My boiler is not heating — can you come today?+
Yes. No-heat diagnostics are priority dispatch in winter. We carry common Triangle Tube, Lochinvar, Weil-McLain, and Burnham parts (circulators, zone valves, ignitors, sensors, condensate traps) for first-trip repair when possible.
What does an annual boiler service include?+
Combustion analysis report, condensate trap and neutralizer clean, pressure relief valve test, expansion tank pressure check, circulator pump inspection, zone valve operation test, anode rod check (where applicable), venting and draft check, and a written service log that lives with the system. About 90 minutes for a residential mod-con.
Do you design and install full hydronic systems?+
Yes — boiler selection, sizing, zoning layout, manifold design, radiant floor install, indirect tank, snow-melt, and commissioning. Whether it is a remodel adding one zone or a new build with five zones plus a snowmelt slab, we design and install from scratch.
Can radiant floor heating be retrofitted into an existing home?+
Yes, two ways: staple-up under the existing subfloor (works if you can access the joist bays from below — basement ceiling, crawlspace) or above-grade overlay panels like Warmboard (raises the finished floor 5/8–7/8 inch). We assess the access on-site before quoting either method.
Is radiant floor heating worth the upfront cost?+
If you are doing new construction or a major remodel where the floor is already coming up, yes — the labor incremental is small and you get a generation of comfort upgrade. As a pure retrofit it is more nuanced; we look at the existing heating system, the heat loss, and the floor finishes you already have before recommending it.
What kind of boiler should I install in North Idaho?+
For most residential, a mod-con condensing boiler — Triangle Tube Prestige, Lochinvar Knight, or Weil-McLain Evergreen. They run at 92–96% efficiency, modulate to match heat load, and pair perfectly with low-temperature radiant. Cast-iron is still appropriate for some older homes with high-mass radiators or no easy venting path.
How long does a boiler last?+
Mod-con: 15–20 years with annual service.
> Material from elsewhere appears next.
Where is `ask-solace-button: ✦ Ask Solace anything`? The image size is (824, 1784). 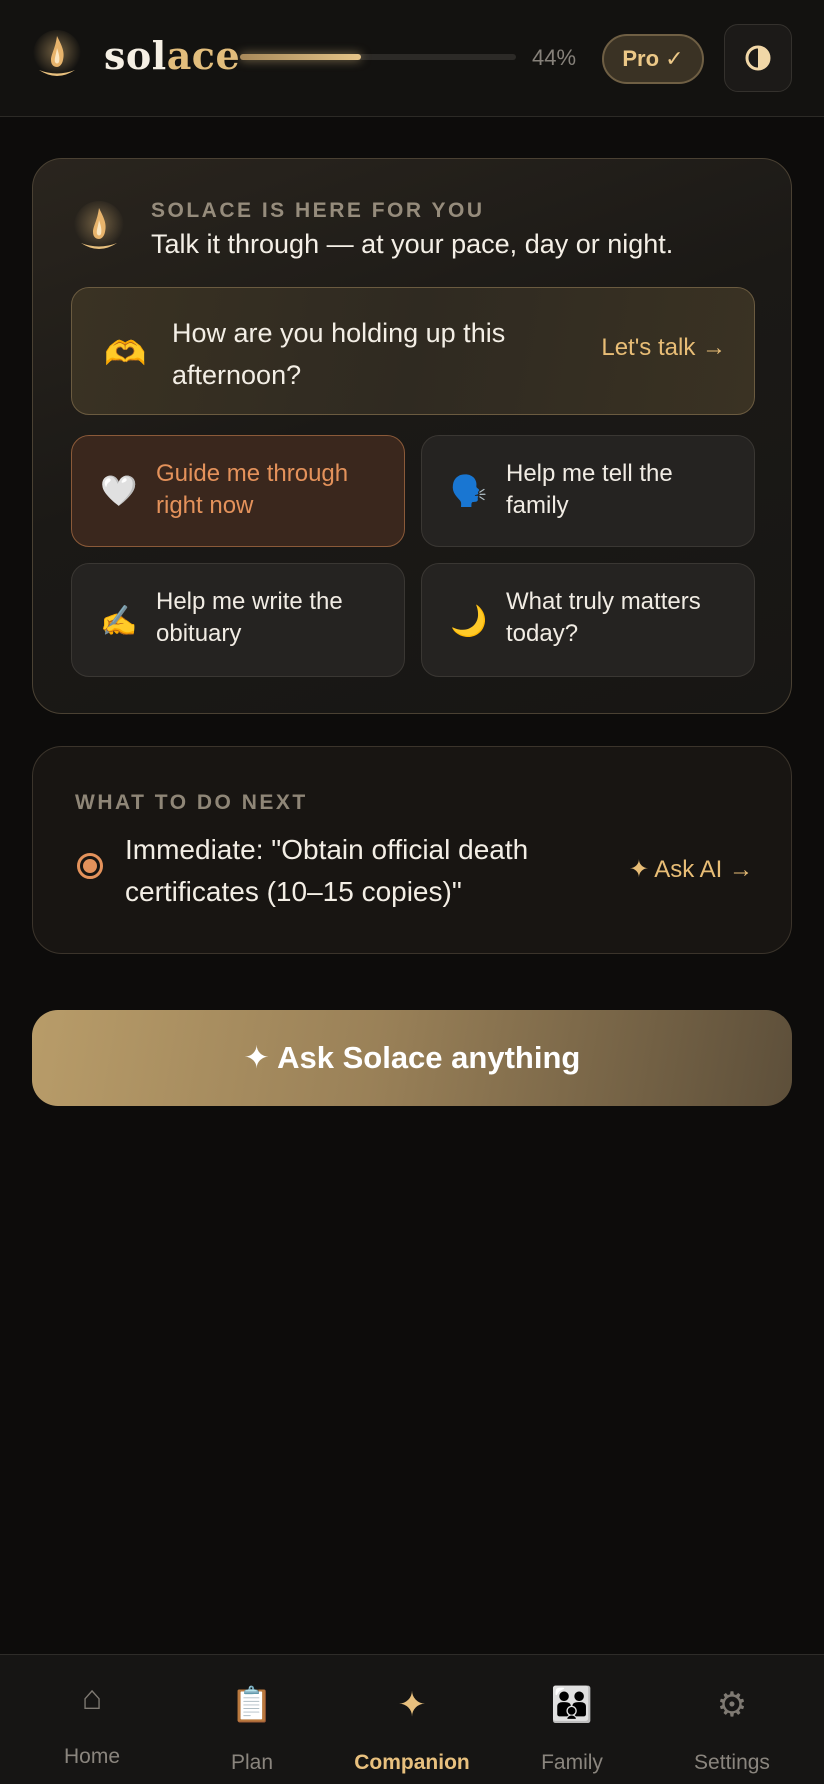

Cast iron: 30+ years. Both depend heavily on water quality (a system filled with un-conditioned water scales the heat exchanger fast) and on regular maintenance. A neglected mod-con can die in 8 years; a maintained one runs to 20+.
Why does my boiler short-cycle?+
Most common: it is oversized for the heat load. Other causes: scaled heat exchanger, failed temperature sensor, undersized expansion tank, or zone configuration that pulls too little flow at low demand. Short-cycling kills boilers — annual service catches it.
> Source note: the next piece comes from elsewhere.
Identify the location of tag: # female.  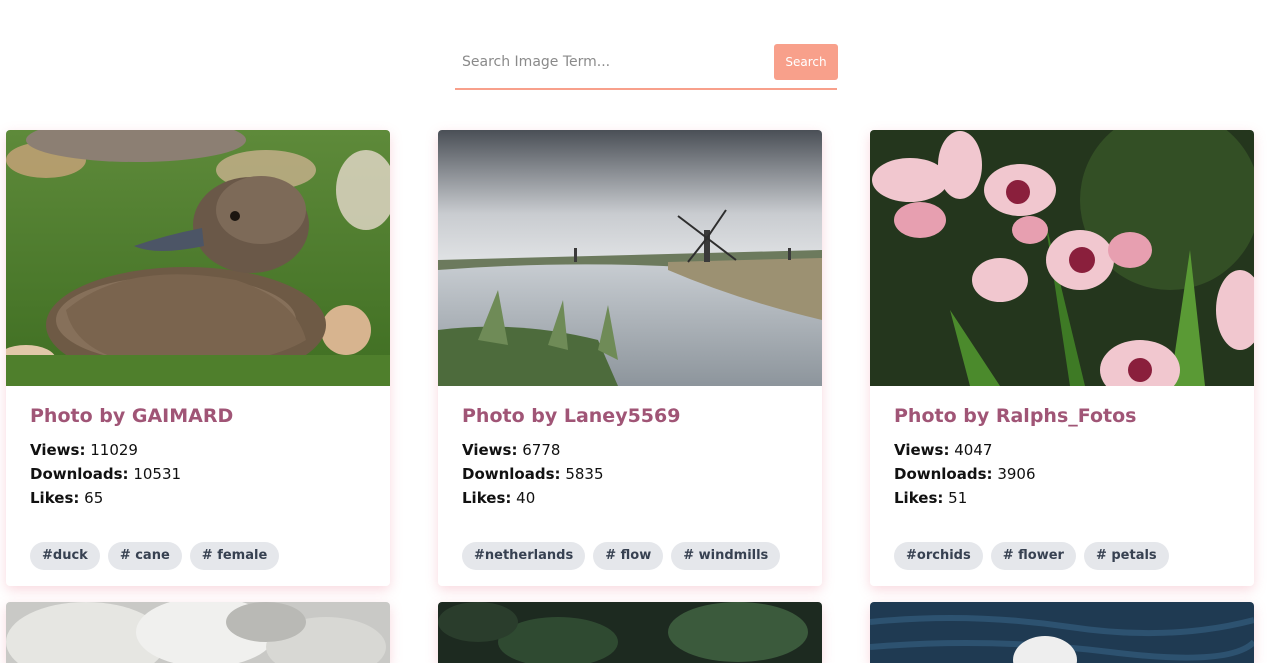
(234, 556).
Do you do snow-melt driveways?+
Yes. We design and install snow-melt slabs from 100 sq ft walkways up to full circular driveways. The system is glycol-and-PEX in the slab, tied to a dedicated boiler or a heat exchanger off the home boiler, automated by a snow-and-temp sensor.
What is the difference between hydronic heat and forced-air?+
Forced-air heats air and blows it through ducts; hydronic heats water and circulates it through pipes (to baseboards, radiators, or radiant floors). Hydronic is quieter, has even temperatures floor to ceiling, no dust circulation, and works at low water temperatures that pair with mod-con efficiency. Forced-air is cheaper to install and integrates with central AC. North Idaho's deep cold and dry winters make hydronic the better long-term choice for most.
Can I add air conditioning to a hydronic-heated home?+
Yes — the most common path is a separate ductless mini-split AC system (Mitsubishi, Daikin) for cooling, leaving the hydronic in place for heat. We do not install AC ourselves, but we coordinate with HVAC partners on full-stack designs.
Do you service older boilers, or only install new ones?+
Both. We service every brand we install plus older units (Burnham, Weil-McLain, New Yorker, Slant/Fin, Buderus). About a third of our boiler work is service on existing systems, including diagnostic-and-repair on the no-heat calls every winter.